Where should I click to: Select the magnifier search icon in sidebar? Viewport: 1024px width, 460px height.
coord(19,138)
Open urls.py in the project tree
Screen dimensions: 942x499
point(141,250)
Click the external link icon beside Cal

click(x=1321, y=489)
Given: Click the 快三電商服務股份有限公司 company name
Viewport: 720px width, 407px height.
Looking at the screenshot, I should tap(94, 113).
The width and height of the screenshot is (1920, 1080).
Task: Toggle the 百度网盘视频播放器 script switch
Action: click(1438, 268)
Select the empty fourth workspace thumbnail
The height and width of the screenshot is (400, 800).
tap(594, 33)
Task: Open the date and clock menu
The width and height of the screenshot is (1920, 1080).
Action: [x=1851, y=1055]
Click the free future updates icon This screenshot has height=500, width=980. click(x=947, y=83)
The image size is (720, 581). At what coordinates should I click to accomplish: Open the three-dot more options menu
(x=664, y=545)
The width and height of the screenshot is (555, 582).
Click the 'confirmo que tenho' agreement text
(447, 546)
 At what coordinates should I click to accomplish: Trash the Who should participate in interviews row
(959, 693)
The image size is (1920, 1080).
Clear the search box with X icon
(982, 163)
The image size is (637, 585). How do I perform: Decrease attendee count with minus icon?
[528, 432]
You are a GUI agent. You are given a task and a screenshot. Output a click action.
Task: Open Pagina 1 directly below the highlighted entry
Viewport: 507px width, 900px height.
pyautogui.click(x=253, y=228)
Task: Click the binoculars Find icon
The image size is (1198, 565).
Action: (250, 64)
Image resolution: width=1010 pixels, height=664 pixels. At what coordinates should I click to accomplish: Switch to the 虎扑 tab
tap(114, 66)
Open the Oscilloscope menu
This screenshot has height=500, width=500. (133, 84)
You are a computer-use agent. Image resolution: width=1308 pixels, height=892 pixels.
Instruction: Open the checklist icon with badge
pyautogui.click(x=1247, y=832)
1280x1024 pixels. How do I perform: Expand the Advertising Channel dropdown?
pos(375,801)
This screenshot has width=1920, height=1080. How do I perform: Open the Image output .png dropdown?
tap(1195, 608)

What to work on:
Copy out all the records above line for line, without changing anything.

Reply to the exercise:
Where should I click to: Select the magnifier search icon in sidebar? Viewport: 1024px width, 460px height.
coord(19,138)
Open urls.py in the project tree
Screen dimensions: 942x499
point(141,250)
Click the external link icon beside Cal

click(x=1321, y=489)
Given: Click the 快三電商服務股份有限公司 company name
Viewport: 720px width, 407px height.
Looking at the screenshot, I should tap(94, 113).
The width and height of the screenshot is (1920, 1080).
Task: Toggle the 百度网盘视频播放器 script switch
Action: click(1438, 268)
Select the empty fourth workspace thumbnail
The height and width of the screenshot is (400, 800).
tap(594, 33)
Task: Open the date and clock menu
The width and height of the screenshot is (1920, 1080).
Action: [x=1851, y=1055]
Click the free future updates icon This screenshot has height=500, width=980. click(x=947, y=83)
The image size is (720, 581). At what coordinates should I click to accomplish: Open the three-dot more options menu
(x=664, y=545)
The width and height of the screenshot is (555, 582).
Click the 'confirmo que tenho' agreement text
(447, 546)
 At what coordinates should I click to accomplish: Trash the Who should participate in interviews row
(959, 693)
The image size is (1920, 1080).
Clear the search box with X icon
(982, 163)
The image size is (637, 585). How do I perform: Decrease attendee count with minus icon?
[528, 432]
You are a GUI agent. You are given a task and a screenshot. Output a click action.
Task: Open Pagina 1 directly below the highlighted entry
Viewport: 507px width, 900px height.
pyautogui.click(x=253, y=228)
Task: Click the binoculars Find icon
The image size is (1198, 565).
Action: (250, 64)
Image resolution: width=1010 pixels, height=664 pixels. At what coordinates should I click to accomplish: Switch to the 虎扑 tab
tap(114, 66)
Open the Oscilloscope menu
This screenshot has height=500, width=500. (133, 84)
You are a computer-use agent. Image resolution: width=1308 pixels, height=892 pixels.
Instruction: Open the checklist icon with badge
pyautogui.click(x=1247, y=832)
1280x1024 pixels. How do I perform: Expand the Advertising Channel dropdown?
pos(375,801)
This screenshot has width=1920, height=1080. How do I perform: Open the Image output .png dropdown?
tap(1195, 608)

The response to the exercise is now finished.